Trecho selecionado:
________________________

Os cientistas já examinaram, mediram e categorizaram 46 crânios de botos depositados nas coleções de diversos museus. O boto boliviano (Inea boliviensis) e o venezuelano (I. humboldtiana) têm crânios comparativamente delicados. Os bolivianos têm focinhos compridos forrados com dentes extras, e os venezuelanos são particularmente pequenos. Mas o crânio da espécie proposta para o Araguaia é difícil de diferenciar do crânio da população amazônica.

boto cor-de-rosa no rio Negro (crédito: Lcainbinder CC BY 4.0)

Conservação da espécie

Aprimorar o conhecimento das espécies é muito importante para a conservação do boto. “Se o boto fosse uma única espécie em toda a bacia amazônica, seria menos preocupante”, diz Erika. Estima-se que haja dezenas de milhares de botos em milhares de rios dos 5 milhões de quilômetros quadrados da Amazônia. “Mas se existem três espécies, ou quatro, com populações mais restritas, elas podem se encontrar ameaçadas devido à construção de barragens hidrelétricas, por exemplo, que não apenas alteram significativamente os habitats desses animais, com criam novas barreiras entre as populações”, completa.

O isolamento crescente entre os diversos grupos que compõem cada espécie acabaria reduzindo o contato e a troca gênica entre seus indivíduos, limitando o acesso às fontes de alimento rio acima ou rio abaixo, e aumentando a vulnerabilidade do gênero como um todo.

Milhões de anos de adaptação

Além de conseguir diferenciar geneticamente as diversas populações de botos amazônicos, a biologia molecular também permitiu compreender a dinâmica do isolamento e da especiação dos grupos de botos no passado. Assim, aliando dados genéticos com conhecimento geológico, paleontológico e paleoclimático, os pesquisadores conseguiram estabelecer um roteiro com hipóteses da adaptação dos botos aos rios da Amazônia.

A história começa no período Mioceno, entre 20 milhões e 10 milhões de anos atrás, quando o nível dos oceanos era consideravelmente mais elevado do que hoje e penetrava o continente sul-americano através das calhas dos rios Amazonas, Magdalena na Colômbia e Orinoco na Venezuela. Os ancestrais tanto dos botos quanto dos peixes-boi e das raias amazônicas eram animais marinhos que habitavam aquelas línguas de água salgada que adentravam o continente.

Na mesma época, o movimento contínuo das placas tectônicas acelerou a formação dos Andes. Ao longo de milhões de anos, acompanhando a elevação da cordilheira, os terrenos da Amazônia ocidental (que hoje compreendem os estados do Amazonas, Acre e Roraima, além da Bolívia, Peru, Colômbia e Venezuela), foram subindo, até eventualmente empoçar as águas onde viviam os ancestrais dos botos. Para sobreviver, aqueles cetáceos marinhos foram se adaptando por milhares de gerações às condições de uma vida em água doce, dando origem aos botos atuais.

________________________

Registros extraídos:

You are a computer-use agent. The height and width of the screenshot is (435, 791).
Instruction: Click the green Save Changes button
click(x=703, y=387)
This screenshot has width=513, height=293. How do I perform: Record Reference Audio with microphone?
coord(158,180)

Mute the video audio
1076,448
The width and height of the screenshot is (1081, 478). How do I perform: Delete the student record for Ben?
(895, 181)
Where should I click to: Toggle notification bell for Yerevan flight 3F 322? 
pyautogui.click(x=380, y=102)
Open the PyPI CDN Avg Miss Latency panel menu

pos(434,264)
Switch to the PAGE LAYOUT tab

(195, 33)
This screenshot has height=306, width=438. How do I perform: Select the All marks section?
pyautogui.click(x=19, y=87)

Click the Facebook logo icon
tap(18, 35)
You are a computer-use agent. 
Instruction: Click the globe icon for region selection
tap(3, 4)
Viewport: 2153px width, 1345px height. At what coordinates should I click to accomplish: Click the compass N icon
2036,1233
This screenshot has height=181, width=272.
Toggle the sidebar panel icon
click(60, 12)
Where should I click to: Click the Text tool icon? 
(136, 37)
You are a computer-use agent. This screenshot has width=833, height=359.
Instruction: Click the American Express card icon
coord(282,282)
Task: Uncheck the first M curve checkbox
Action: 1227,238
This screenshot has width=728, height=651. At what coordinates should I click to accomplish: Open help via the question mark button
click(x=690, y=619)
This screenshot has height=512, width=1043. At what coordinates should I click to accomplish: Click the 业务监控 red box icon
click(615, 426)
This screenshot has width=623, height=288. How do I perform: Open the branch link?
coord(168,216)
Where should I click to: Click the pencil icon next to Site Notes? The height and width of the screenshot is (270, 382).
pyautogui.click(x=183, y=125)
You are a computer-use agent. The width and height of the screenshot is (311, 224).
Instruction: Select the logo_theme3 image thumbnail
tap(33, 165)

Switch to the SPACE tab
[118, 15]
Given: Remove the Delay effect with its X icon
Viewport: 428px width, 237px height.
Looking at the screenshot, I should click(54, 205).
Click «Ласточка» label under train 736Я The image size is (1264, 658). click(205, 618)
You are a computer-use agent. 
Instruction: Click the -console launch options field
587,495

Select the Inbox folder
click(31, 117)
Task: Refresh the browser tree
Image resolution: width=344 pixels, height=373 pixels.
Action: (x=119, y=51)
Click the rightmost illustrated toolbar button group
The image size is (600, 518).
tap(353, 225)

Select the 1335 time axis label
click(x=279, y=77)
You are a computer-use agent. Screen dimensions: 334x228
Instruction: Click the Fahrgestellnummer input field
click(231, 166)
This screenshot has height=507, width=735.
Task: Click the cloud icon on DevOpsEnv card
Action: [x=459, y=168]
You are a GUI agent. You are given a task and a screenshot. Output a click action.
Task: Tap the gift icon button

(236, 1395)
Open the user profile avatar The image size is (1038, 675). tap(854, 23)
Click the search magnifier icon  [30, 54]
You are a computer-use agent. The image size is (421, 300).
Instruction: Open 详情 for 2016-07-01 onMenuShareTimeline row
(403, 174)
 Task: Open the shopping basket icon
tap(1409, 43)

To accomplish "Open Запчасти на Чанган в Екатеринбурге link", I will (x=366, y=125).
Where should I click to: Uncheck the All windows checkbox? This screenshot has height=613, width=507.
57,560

________________________

Trabalho pedido:
a. De acordo com o trecho selecionado, quantos crânios de botos os cientistas já examinaram, mediram e categorizaram?
b. Com base no trecho selecionado, explique por que seria mais preocupante se houvesse três ou quatro espécies de boto em vez de uma só.

Respostas por tarefa:
a. 46 crânios de botos, depositados nas coleções de diversos museus.

b. Com várias espécies, as populações seriam mais restritas e poderiam ficar ameaçadas, por exemplo, pela construção de barragens hidrelétricas. Essas barragens alteram significativamente os habitats desses animais e criam novas barreiras entre as populações.